Materials and Methods
Study Design, Setting, and Population
The children were participants in a doubled blinded clinical trial entitled “The effect of Vitamin B12 supplementation in Nepali Infants on Growth and Development” (Strand et al., 2017) (ClinicalTrials.gov: NCT02272842). The study site is the Bhaktapur municipality and surrounding areas of Bhaktapur district in Nepal. We included 600 children aged 6–11 months who were at increased risk of stunting [length for age z-score (LAZ)<-1SD], who plan to reside in the area for the next 12 months and whose parents consented to participate. Children with severe illness requiring hospitalization, severe malnutrition (weight-for-length z-score<-3SD) and with severe anemia (Hb<7 g/dL) were excluded from the study. Those with ongoing acute infections such as fever or infection that required medical treatment were temporarily excluded and enrolled after recovery.
Enrollment and baseline assessments including Bayley test were done from April 2015 to February 2017. The children were identified by field staff from immunization clinics or through door-to-door home visits, and enrolled when their length was confirmed by a supervisor or a physician at the field office. Enrollment procedures included collection of demographic information of the families, length and weight taking, blood sampling and developmental assessments at the same day. After enrollment, the date of the home visit for the home inventory assessment was scheduled with the mother within 1-week.

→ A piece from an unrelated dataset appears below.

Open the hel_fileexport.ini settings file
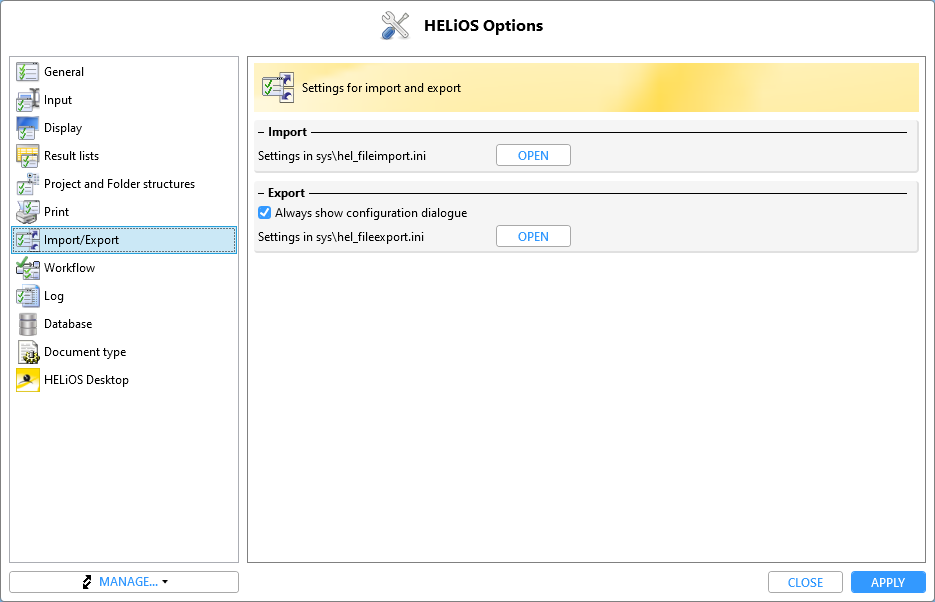This screenshot has height=602, width=935. [x=533, y=237]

Ethical clearances was obtained from the National Health and Research Council (NHRC; No. 233/2014) in Nepal and from the Regional Committee for Medical and Health Research Ethics (REC; No. 2014/1528) in Norway.
Cognitive, Language and Motor Development
The cognitive, language and motor development at baseline were assessed using the Bayley-III (Bayley, 2006a) This is a comprehensive assessment tool of developmental functioning in infants and toddlers aged 1–42 months, takes 40 to 60 min to administer and includes three main subscales; cognitive, language (receptive and expressive communication) and motor (fine and gross motor). The Bayley-III represents the gold standard in developmental assessment of this age group and is widely used for research purposes worldwide. We have used the American norms from a representative American sample (Bayley, 2006b). The raw scores of each subscales were converted into scaled scores with a mean of 10 (SD: 3) and a range from 1 to 19 and again converted to the three composite scores with a mean of 100 and standard deviation of 15. The scales for the current study was initially adopted for a study in the same population for children 6 to 24 months (Murray-Kolb et al., 2014), and found to be reliable and feasible in children between 6–11 months in the same study setting (Ranjitkar et al., 2018).
Baseline information was collected within a week from the date of enrollment. The information included family socioeconomic factors, child and maternal demographics, clinical and biological factors and the stimulation and learning opportunities in home environment. At enrollment, length and weight of the child and the mother along with head circumference of the child, was measured by well trained field staffs at the clinic following standard guidelines. Birth weight was recorded according to the parental report. Similarly, blood samples were collected from all the children. Details of the study procedure have been published elsewhere (Strand et al., 2017).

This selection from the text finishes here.